Dear B. Todd:
I know you are a successful entrepreneur, a savvy business leader and, I would say, a marketing genius. You are also a very handsome man.
With all of that going for you, I would like your advice. I am starting a small service business. I would like to know what I should do first?
Dear Astute Reader:
Yes, I am all of those things, but you forgot to mention humble.
To answer your question, however, let me start by telling you all of the things you should not do. Don’t create a logo; don’t spend time writing a sales letter; don’t tell your best friend your idea and then agree to give him or her half, while the two of you spend the next three months in his/her garage planning every last detail of your enterprise, including what kind of car you will buy and what kind of driving moccasins you will wear when your sure-fire business idea makes it big.
Don’t hire any employees. Don’t spend family gatherings talking about your business idea and offering your crazy uncle a piece of the business for the use of his pickup.
Don’t buy advertising. Don’t write a press release. Don’t join a networking group. Don’t bore your wife by making your business idea the only topic of conversation you have with her for six months. You aren’t that interesting, and you should listen to how her day went.
Don’t create a glossy three-fold brochure. Never use the word unique. Don’t buy a golf shirt with the logo that you weren’t supposed to create and wear it all the time to all events including church services, funerals, your real job or the shower.
Don’t look for office space. Don’t print up business cards, letterhead or purchase anything with a dot com on the end of it. And don’t buy accounting software to count the money you haven’t earned yet.
But most of all — don’t ever consider failing.
Now that I have told you what not to do, here is the first thing you should do. Go get a client. And I am not talking about your mom.
The road to success is littered with carnage of good people who started down the path of success with nothing more than a tank full of thoughtless words offered by well-intentioned people who didn’t have the heart to tell them the idea stank.
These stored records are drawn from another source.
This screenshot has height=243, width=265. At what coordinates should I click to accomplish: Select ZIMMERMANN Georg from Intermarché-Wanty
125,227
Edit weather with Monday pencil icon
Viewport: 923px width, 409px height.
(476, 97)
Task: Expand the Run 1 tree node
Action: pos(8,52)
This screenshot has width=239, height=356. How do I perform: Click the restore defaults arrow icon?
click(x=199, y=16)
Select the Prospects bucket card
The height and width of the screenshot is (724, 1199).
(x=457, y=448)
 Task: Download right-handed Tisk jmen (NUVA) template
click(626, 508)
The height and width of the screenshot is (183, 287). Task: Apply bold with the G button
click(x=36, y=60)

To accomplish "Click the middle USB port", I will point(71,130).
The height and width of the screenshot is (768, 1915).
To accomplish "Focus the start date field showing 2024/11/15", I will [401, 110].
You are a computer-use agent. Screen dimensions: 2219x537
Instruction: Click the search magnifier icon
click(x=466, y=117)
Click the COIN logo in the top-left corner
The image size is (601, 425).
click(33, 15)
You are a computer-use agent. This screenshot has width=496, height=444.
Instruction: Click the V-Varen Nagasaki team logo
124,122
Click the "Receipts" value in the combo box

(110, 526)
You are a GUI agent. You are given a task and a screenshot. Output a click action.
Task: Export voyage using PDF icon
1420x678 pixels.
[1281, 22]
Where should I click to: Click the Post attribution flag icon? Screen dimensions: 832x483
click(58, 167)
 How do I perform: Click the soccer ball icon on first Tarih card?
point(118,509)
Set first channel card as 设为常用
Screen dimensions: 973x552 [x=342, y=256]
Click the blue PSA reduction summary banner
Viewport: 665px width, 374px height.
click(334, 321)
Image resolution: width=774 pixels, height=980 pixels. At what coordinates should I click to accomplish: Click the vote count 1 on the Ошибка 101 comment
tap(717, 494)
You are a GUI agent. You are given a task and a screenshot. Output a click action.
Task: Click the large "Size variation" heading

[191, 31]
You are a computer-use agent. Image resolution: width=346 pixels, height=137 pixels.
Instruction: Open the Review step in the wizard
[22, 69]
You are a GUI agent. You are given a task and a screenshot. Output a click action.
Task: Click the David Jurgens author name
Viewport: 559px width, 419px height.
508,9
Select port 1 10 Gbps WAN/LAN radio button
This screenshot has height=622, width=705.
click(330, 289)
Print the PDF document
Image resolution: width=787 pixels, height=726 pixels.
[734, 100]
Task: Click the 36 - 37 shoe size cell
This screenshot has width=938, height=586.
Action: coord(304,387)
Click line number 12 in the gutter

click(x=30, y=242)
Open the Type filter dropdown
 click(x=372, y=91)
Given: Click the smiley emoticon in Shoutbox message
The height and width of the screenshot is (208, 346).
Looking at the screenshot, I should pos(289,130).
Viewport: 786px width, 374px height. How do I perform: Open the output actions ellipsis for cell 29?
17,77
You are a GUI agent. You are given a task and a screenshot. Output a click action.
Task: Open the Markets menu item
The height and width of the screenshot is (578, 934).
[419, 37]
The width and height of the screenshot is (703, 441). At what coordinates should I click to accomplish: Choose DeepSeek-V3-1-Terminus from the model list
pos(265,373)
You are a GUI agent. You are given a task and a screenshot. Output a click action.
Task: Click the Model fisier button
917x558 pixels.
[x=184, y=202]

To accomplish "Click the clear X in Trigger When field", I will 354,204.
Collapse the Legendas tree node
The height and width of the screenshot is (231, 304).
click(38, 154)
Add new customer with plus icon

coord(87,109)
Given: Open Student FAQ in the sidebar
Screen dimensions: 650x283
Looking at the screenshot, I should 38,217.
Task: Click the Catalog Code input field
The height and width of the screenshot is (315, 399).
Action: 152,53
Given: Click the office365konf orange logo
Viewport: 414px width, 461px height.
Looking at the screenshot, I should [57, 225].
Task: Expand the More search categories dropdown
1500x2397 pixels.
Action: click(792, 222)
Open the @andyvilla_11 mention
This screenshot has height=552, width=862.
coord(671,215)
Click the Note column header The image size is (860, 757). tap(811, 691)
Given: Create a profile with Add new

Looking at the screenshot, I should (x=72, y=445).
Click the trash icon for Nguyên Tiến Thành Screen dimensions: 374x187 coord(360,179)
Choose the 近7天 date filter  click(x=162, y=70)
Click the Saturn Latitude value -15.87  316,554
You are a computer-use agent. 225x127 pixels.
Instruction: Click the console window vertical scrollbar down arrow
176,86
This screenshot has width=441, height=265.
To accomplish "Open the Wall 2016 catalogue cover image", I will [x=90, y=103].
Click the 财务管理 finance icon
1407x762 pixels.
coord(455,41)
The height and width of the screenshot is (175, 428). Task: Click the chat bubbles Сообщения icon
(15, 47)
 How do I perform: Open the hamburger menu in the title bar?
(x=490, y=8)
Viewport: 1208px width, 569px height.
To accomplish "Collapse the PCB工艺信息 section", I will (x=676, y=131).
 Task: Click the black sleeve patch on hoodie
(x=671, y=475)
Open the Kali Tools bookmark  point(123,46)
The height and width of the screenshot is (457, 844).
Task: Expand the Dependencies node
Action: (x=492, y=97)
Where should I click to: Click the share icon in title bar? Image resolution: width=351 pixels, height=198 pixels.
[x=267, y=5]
People in the success-selling business tell you to ignore the nay-sayers. Persistence overcomes resistance. Never give up. It is all true, but sometimes you have to face up to the facts. Some ideas suck and just shouldn’t be unleashed on the free world.
The only real way to know if you can make a run at a successful enterprise is by earning a paying client who doesn’t call you on your birthday or who didn’t attend your wedding. Until somebody who doesn’t have a rooting interest in you is willing to buy it, it isn’t really a business.
In my personal, and as you noted, expert opinion, the core of a business in reality is just a series of transactions. You do something, and I give you money for it. Both halves of the transaction are essential.
A business can’t be in business if clients don’t pay and/or you don’t deliver. After you win the client, hire somebody to do the work for you, and go out and do the most important work — win another client.
Once you have landed a few clients and mastered the art of the transaction, then change the don’ts to do’s (except for the failure part). Advertise. Buy a Web site. Get more clients.
Design a logo. Put it on stuff. Have it tattooed on your bicep. Start wearing sleeveless shirts. Get clients to refer you to other new clients. Call the press. Count your money. Network. Get more clients.
Lease office space. Hire employees. Print business cards. Get more clients. Start a training program. Buy Successories. Pay your taxes. Get more clients.
Earn buy-in from stakeholders. Purchase one of those headsets for your cell phone. Make sure it is waterproof. Wear it everywhere — including the shower. Get more clients.
Buy the car of your dreams. Buy driving moccasins that match your floorboards.
Be happy. Spend time with your family. And never lose sight of the fact that your relationships are more valuable than any business — then get more clients.